Builders RAL Development Services and Oliver’s Realty Group, whose contractors just topped off the 28-story high-rise at 50 Bridge Park Drive near the foot of Atlantic Avenue, hired Marmol Radziner to dream up the decor for the 126 swanky condominiums inside the so-called Quay Tower.
The high-rise is the designer’s first residential project on the East Coast, according to the developers.
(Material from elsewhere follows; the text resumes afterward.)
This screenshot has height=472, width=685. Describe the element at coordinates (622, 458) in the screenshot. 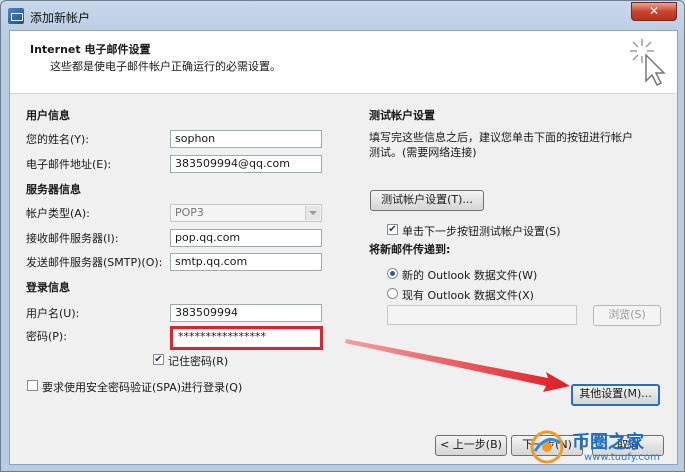

I see `watermark-url: www.tuufy.com` at that location.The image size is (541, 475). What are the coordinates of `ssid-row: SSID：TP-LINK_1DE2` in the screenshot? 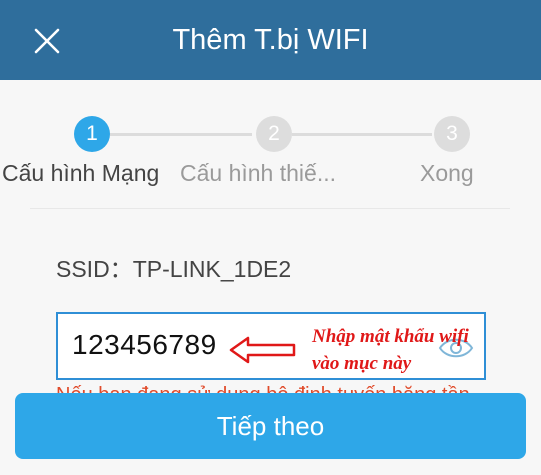 It's located at (174, 267).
Renderings for the units show rooms decked out with white-oak cabinets as well as marble and other natural stone elements to create a self-proclaimed aesthetic of “elegant, effortless luxury” — a look familiar to Marmol Radziner, which put together residences for such high-profile clients as actress Demi Moore and Red Hot Chili Peppers singer Anthony Kiedis.
The condos are slated to hit the market later this spring, and the inventory includes two-bedrooms starting at $1.9 million, three-bedrooms at $2.9 million, four-bedrooms at $5 million, and five-bedrooms at $5.5 million.
And if all stays on track, homeowners should be able to walk into their new palaces in the park sometime next summer, the builders said.
The developers have yet to announce an interior-design firm for the 140 rentals inside the shorter 15-story tower at 15 Bridge Park Drive, 100 of which will be so-called affordable apartments doled out via the city’s housing lottery.
That high-rise, which topped out earlier this year, is set to open next spring, according to its creators.
For years, the two towers — whose structures themselves were designed by local firm ODA New York — stood at the epicenter of a contentious lawsuit after civic group the Brooklyn Heights Association sued the park over their creation back in 2016.
But a judge in February ruled in favor of the meadow and the development — months after her predecessor permitted construction of the towers to begin — and Heights Association leaders later said they would not seek an appeal, leaving the builders free to finish the job they began last July.